The Comic Actor (Комик) is an 1851 novella by Aleksey Pisemsky. It first appeared in print in the November 1851 (No. 21) issue of Moskvityanin and was later included into the 1861 edition of Works by A.F. Pisemsky, published in St. Petersburg by Fyodor Stellovsky.

==Plot summary==

The novella centers on an amateur theatrical presentation being given by a wealthy provincial landowner named Apollos Diletaev, and the involvement in this presentation of a gifted comic actor named Rymov. Diletaev convinces Rymov to participate, even though he's personally unpopular in the town due to his alcoholism and poor work record.
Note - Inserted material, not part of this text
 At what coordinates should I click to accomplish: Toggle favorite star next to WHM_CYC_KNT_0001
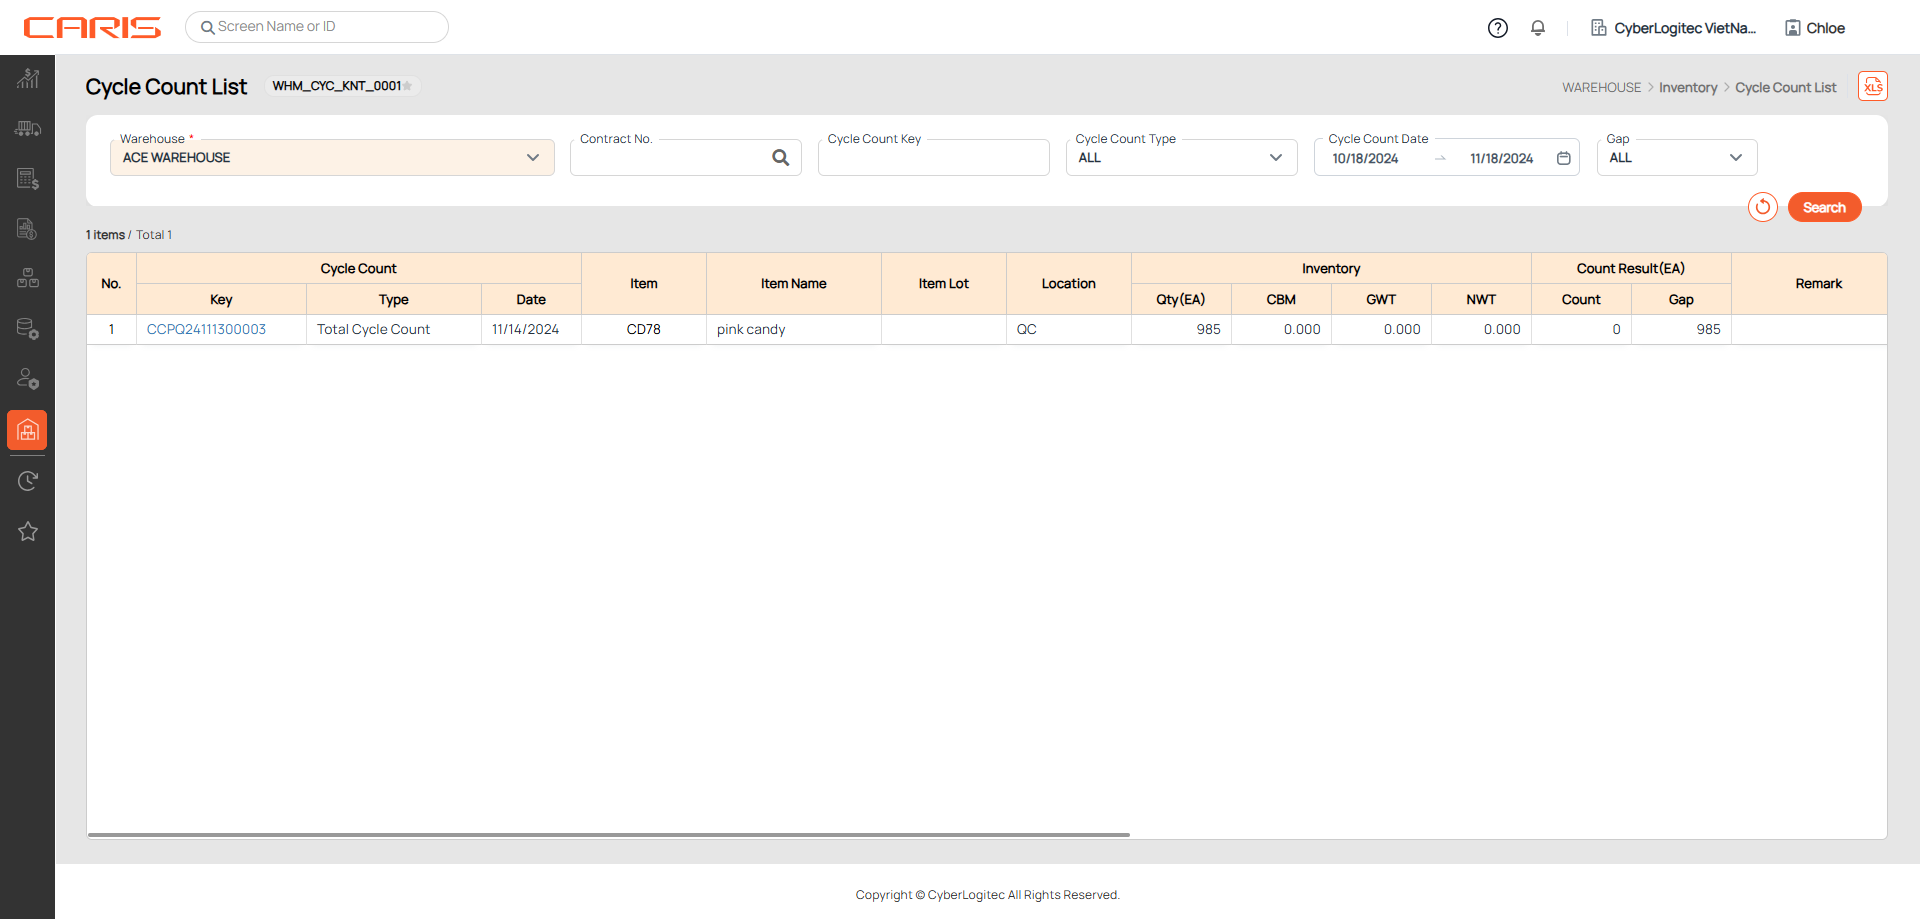point(408,86)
Rymov is also the only low-born person selected, the rest being members of the wealthy gentry selected by Diletaev.

The rehearsals go well, and Rymov impresses the other actors with his skill in playing comic roles and making the small rehearsal audience laugh. Rymov himself expresses his unwillingness to act with the other performers because of their lack of talent, but Diletaev talks him into it. When the presentation is performed at a local warehouse, Rymov does a great job playing the part of Podkolyosin in Nikolai Gogol's play Marriage. Diletaev decides to organize a prize of money and a fancy crystal bowl for Rymov at a dinner following the presentation. Rymov gets drunk at the dinner and goes on an insulting tangent against his wealthy fellow performers. He finally has to be thrown out of the house, and the novella ends with Rymov being committed to a mental asylum.

==Background==

The novella echoes Pisemsky's own love of theater and especially of Gogol's dramatic works. Pisemsky himself played the role of Podkolyosin in an 1844 student production of Marriage in Moscow, and claimed that he also performed the part with genius. The other, darker, side of the novella's connection to Pisemsky's life is depicted in Rymov's alcoholism, a disease that Pisemsky also suffered from, beginning in the 1840s.

==Criticism==
The novella represents a tribute to Gogol, who had a significant influence on Pisemsky, but the work shows less an imitation of Gogol than a similarity of talent.